Neo4J Grandchild Relationships Linked to Nodes - neo4j

I'm trying to model contractor relationships in Neo4J and I'm struggling with how to conceptualize subcontracts. I have nodes for Government Agencies (label: Agency) and Contractors (label:Company). Each of these have geospatial Office nodes with the HAS_OFFICE relationship. I'm thinking of creating a node that represents a Government Contract (label: Contract).
Here's what I'm struggling with: A Contract has a Government Agency (I'm thinking this is a "HAS CONTRACT" relationship) and one or more prime contractor(s) (I'm thinking this is a "PRIME" relationship). Here's where it gets complicated. Each of those primes contractors can have subcontractors under the prime contract only. Graphically, this is:
(Agency) -[HAS_CONTRACT]-> (Contract) -[PRIME]-> (Company 1) -[SUB]-> (Company 2)
The problem I'm struggling with is that the [SUB] relationship is only for certain contracts -- not all. For example:
Agency 1 -HAS-> Contract ABC -P-> Company 1 -S-> Company 2
Agency 1 -HAS-> Contract ABC -P-> Company 3 -S-> Company 4
Agency 2 -HAS-> Contract XYZ -P-> Company 1
Agency 2 -HAS-> Contract XYZ -P-> Company 4 -S-> Company 2
I want some way to search on that so I can ask cypher questions like "Find ways Agency 2 can put money on contract with Company 2." It should come back with the XYZ contract through Company 4, and NOT the XYZ contract through Company 1.
It seems like maybe storing and filtering on data within the relationship would work, but I'm struggling with how. Can I say Prima and Sub relationships have a property, "contract_id" that must match Contract['id']? If so, how?
Edit: I don't want to have to specify the contract name for the query. Based on #MarkM's reply, I'm thinking something like:
MATCH (a:Agency)-[:HAS]-(c:Contract)-[:PRIME {contract_id:c.id}]
-(p:Company)-[:SUB {contract_id:c.id}]-(s:Company)
RETURN s
I'd also like to be able to use things like shortestPath to find the shortest path between an agency and a contractor that follows a single contract ID.

I'd create the subcontractor by having two relationships, one to the contractor and one to the contract.
(:Agency)-[:ISSUES]->(con:Contract)-[:PRIMARY]->(contractor:Company)
(con:Contract)-[:SECONDARY]->(subContractor:Company)<-[:SUBCONTRACTS]-(contractor:Company)
Perhaps you can mode your use-case as a graph-gist, which is a good way of documenting and discussing modeling issues.

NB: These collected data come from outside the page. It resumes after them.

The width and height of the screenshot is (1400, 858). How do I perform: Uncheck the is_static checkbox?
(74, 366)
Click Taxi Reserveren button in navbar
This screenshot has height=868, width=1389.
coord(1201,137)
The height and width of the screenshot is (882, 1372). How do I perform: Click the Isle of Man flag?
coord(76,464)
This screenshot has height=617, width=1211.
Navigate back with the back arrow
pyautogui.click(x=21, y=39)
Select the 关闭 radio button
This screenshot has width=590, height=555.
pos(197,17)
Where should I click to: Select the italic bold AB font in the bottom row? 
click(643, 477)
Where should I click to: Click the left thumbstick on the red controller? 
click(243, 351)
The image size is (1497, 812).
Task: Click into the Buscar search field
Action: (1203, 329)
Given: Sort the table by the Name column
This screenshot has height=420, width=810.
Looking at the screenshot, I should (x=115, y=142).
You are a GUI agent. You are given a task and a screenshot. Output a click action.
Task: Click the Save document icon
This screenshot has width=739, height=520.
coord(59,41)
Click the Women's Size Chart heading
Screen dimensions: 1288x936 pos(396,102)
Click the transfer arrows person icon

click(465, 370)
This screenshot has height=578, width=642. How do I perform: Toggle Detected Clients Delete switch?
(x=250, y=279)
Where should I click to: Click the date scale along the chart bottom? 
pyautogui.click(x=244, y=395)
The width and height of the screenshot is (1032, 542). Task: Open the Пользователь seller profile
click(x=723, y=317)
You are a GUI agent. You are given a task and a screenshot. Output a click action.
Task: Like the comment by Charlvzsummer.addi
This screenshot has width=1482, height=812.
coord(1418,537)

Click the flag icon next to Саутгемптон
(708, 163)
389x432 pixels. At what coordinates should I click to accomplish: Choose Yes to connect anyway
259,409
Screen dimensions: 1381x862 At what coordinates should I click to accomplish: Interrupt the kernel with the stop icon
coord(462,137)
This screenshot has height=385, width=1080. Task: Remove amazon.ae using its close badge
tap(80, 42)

This seems pretty simple; I apologize if I've misunderstood the question.
If you want subcontractors you can simply query:
MATCH (a:Agency)-[:HAS]-(:Contract)-[:PRIME]-(p:Company)-[:SUB]-(s:Company) RETURN s
This will return all companies that are subcontractors. The query matches the whole pattern. So if you want XYZ contract subcontractors you simply give it the parameter:
MATCH (a:Agency)-[:HAS]-(:Contract {contractID: XYZ})-[:PRIME]-(p:Company)-[:SUB]-(s:Company) RETURN s
You'll only get company 2.
EDIT: based on your edit:
"Find ways Agency 2 can put money on contract with Company 2"
This seems to require some domain-specific knowledge which I don't have. I assume Agency 2 can only put money on subcontractors but not primes?? I might help if you reword so we know exactly what your trying to get from the graph. From my reading it looks like you want all companies that are subcontractors under Company 2's contracts. Is that right?
If that's what you want, again you just give Neo the path:
MATCH (a:Agency: {AgencyID: 2)-[:HAS]
-(c:Contract)-[:PRIME]-(:Company)-[:SUB]-(s:Company: {companyID: 2)
RETURN c, s
This will give you a list of all contracts under XYZ for which Company 2 is a subcontractor. With the current example, it will one row: [c:Contract XYZ, s:Company 2]. If Agency 2 had more contracts under which Company 2 subcontracted, you would get more rows.
You can't do this: [:PRIME {contract_id:c.id}] [:SUB {contract_id:c.id}] because Prime and Sub relationships shouldn't have contract_id properties. They don't need them — the very fact that they are connected to a contract is enough.
One thing that might make this a little more complicated is if the subcontractors also have subcontractors, but that's not evident.

Okay take 2:
So the problem isn't captured well in the original example data — sorry for missing it. A better example is:
Agency 1 -HAS-> Contract ABC -P-> Company 1 -S-> Company 2
Agency 1 -HAS-> Contract XYZ -P-> Company 1 -S-> Company 3
Now if I ask
MATCH (a:Agency)-[:HAS_CONTRACT]-(ABC:Contract {id:ABC})-[:PRIME]
-(c:Company)-[:SUBS]-(c2) RETURN c2
I'll get both Company 2 and 3 even though only 2 is on ABC, Right?
The problem here is the data model not the query. There's no way to distinguish a company's subs because they are all connected directly to the company node. You could put a property on the sub relationship with the prime ID, but a better way that really captures the information is to add another contract node under company. Whether you label this as a different type depends on your situation.
Company1 then [:HAS] a contract which the subs are connected to. The contract can then point back to the prime contract with a relationship of something like [:PARENT] or [:PRIME] or maybe from the prime to the sub with a [:SUBCONTRACT] relationship
Now everything becomes much easier. You can find all subcontracts under a particular contract, all subcontracts a particular company [:HAS], etc. To find all subcontractors under a particular contract you could query something like this:
MATCH (contract:Contract { id:"ContractABC" })-[:PRIME]-(c:Company)
-[:HAS]->(subcontract:Contract)-[:PARENT]-(contract)
WITH c, subcontract
MATCH (subcontract)-[:SUBS]-(subcontractor:Company)
RETURN c, subcontractor
This should give you a list of all companies and their subcontractors under contract ABC. In this case Company 1, Company 2 (but not company 3).
Here's a console example: http://console.neo4j.org/?id=flhv8e
I've left the original [:SUB] relationships but you might not need them.

Related

In Google Sheets, how can I remove similar (but not duplicate) strings from the same column?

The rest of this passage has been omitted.